Furnace Handbook: General Information
Furnace Handbook: General Information
General information
The tube furnace of the MMS laboratory facility is located near the cleanroom pass
thru, directly in front of the hallway window and chase door. It is a resistive heating
quartz tube furnace and is approximately 6.5 feet tall, excepting exhaust ducts, 5 feet
wide and 10 feet long. There are two exhaust ducts, one toward the rear of the furnace
over the attached gas cabinet, and a second at the front-end skimmer, which exhausts
process gases from a flue at the mouth of each tube.
Both 120 VAC and 240 VAC power is supplied to the tube furnace. The former
supplies power to the controllers, cooling fans and exhaust fans. The latter supplies the
power to the heaters.
The wall facing the chase door behind the furnace contains a large gas panel,
which supplies process gases to the tubes. The 5th tubes gas panel is inside the
cabinet. All tube furnace gases are provided through the bulkhead panel below the
main gas panel, as is the furnace cooling water.
Temperature control is achieved by operation of the Proportional-IntegratingDifferentiating (PID) controllers along the length of the tube furnace.

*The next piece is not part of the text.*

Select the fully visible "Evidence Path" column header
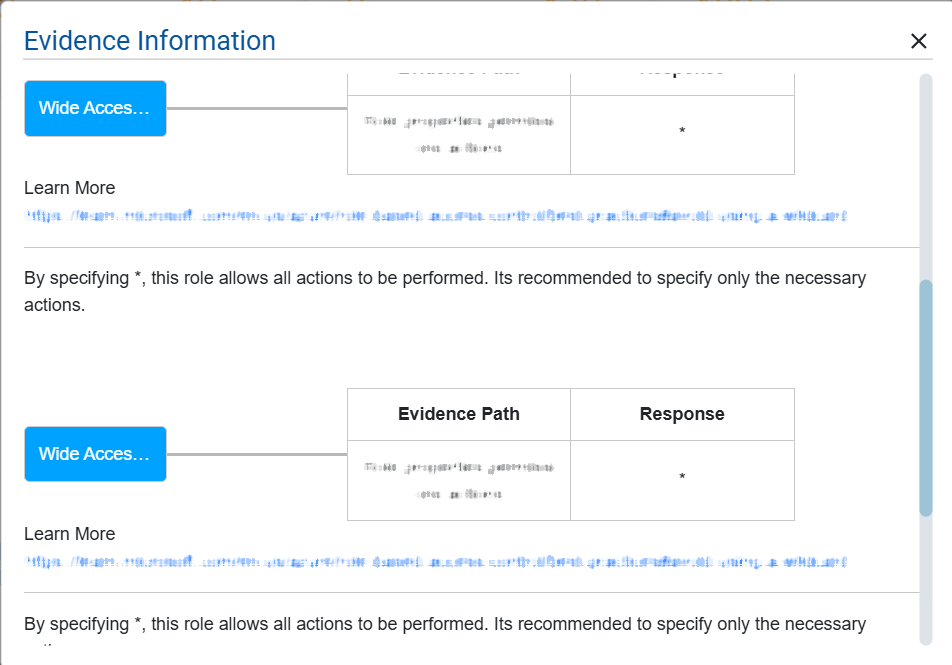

Each set of four
controllers operates a single tube.
Although the tube furnace has spaces allotted for six tubes, only 5 of them are
operational. Each tube has an exclusive operation and is named accordingly: anneal
tube, phosphorus tube, dirty tube, oxidation tube, and boron tube. The dirty tube is
intended for a wide range of processes involving materials that would otherwise
contaminate the other tubes, such as organic materials and low melting point metals.
Looking at the front of the furnace, in clockwise direction starting from the upper right
the tubes are as follows: oxidation, boron, dead, dirty, phosphorus, anneal.
Anneal
Phosphorus
Dirty
Oxidation
Boron
Dead
The furnaces tubes are kept at standby temperatures and N 2 flow when they are not
in use. The standby temperature is 400oC. N2 flow is at 37 (6L/Min) read by the black
ball.
Utilization of higher standby temperatures decreases the life of the furnace heater
core windings. Do not completely shut off the heaters when the tubes are not in use.
Cycling of temperature from below 275C to above 1100C devitrifies (crystallizes) the
quartz tubes. Diffusion furnace tubes are manufactured using ultra-high purity and
totally amorphous SiO2. This material allows the furnace tubes to withstand extreme
temperatures and thermal gradients. They also provide a barrier to contaminants and
are considered "clean." Exercise extreme caution when working with the tubes and the
loading rods because they are very expensive.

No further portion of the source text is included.